Night was falling, crows were wheeling in the sky.

Suddenly it seemed as if fiery spheres were exploding in the air like fulminating balls when they strike, and were whirling, whirling, to melt at last upon the snow between the branches of the trees. In the midst of each of them appeared the face of Rodolphe. They multiplied and drew near her, penetrating her. Everything vanished; she recognised the lights of the houses shining through the mist.

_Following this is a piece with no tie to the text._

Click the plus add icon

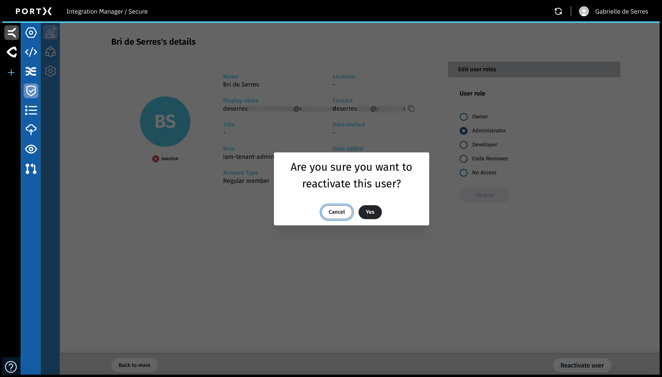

Now her situation, like an abyss, rose up before her. She was panting as if her heart would burst. Then in an ecstasy of heroism, that made her almost joyous, she ran down the hill, crossed the cow-plank, the footpath, the alley, the market, and reached the chemist’s shop. She was about to enter, but at the sound of the bell someone might come, and slipping in by the gate, holding her breath, feeling her way along the walls, she went as far as the door of the kitchen, where a candle stuck on the stove was burning. Justin in his shirtsleeves was carrying out a dish.

‘Ah! they are dining; I will wait.’

He returned; she tapped at the window. He went out.

‘The key! the one for upstairs where he keeps the – ’

‘What?’

And he looked at her, astonished at the pallor of her face, that stood out white against the black background of the night. She seemed to him extraordinarily beautiful and majestic as a phantom. Without understanding what she wanted, he had the presentiment of something terrible.

But she went on quickly in a low voice, in a sweet, melting voice, ‘I want it; give me it.’

The partition wall was thin and they could hear the clatter of forks on the plates in the dining-room.

She claimed that she wanted to kill rats which kept her from sleeping.

‘I must tell master.’

‘No, stop!’ Then, with an indifferent air, ‘It’s not worth while; I’ll tell him presently. Come, light me upstairs.’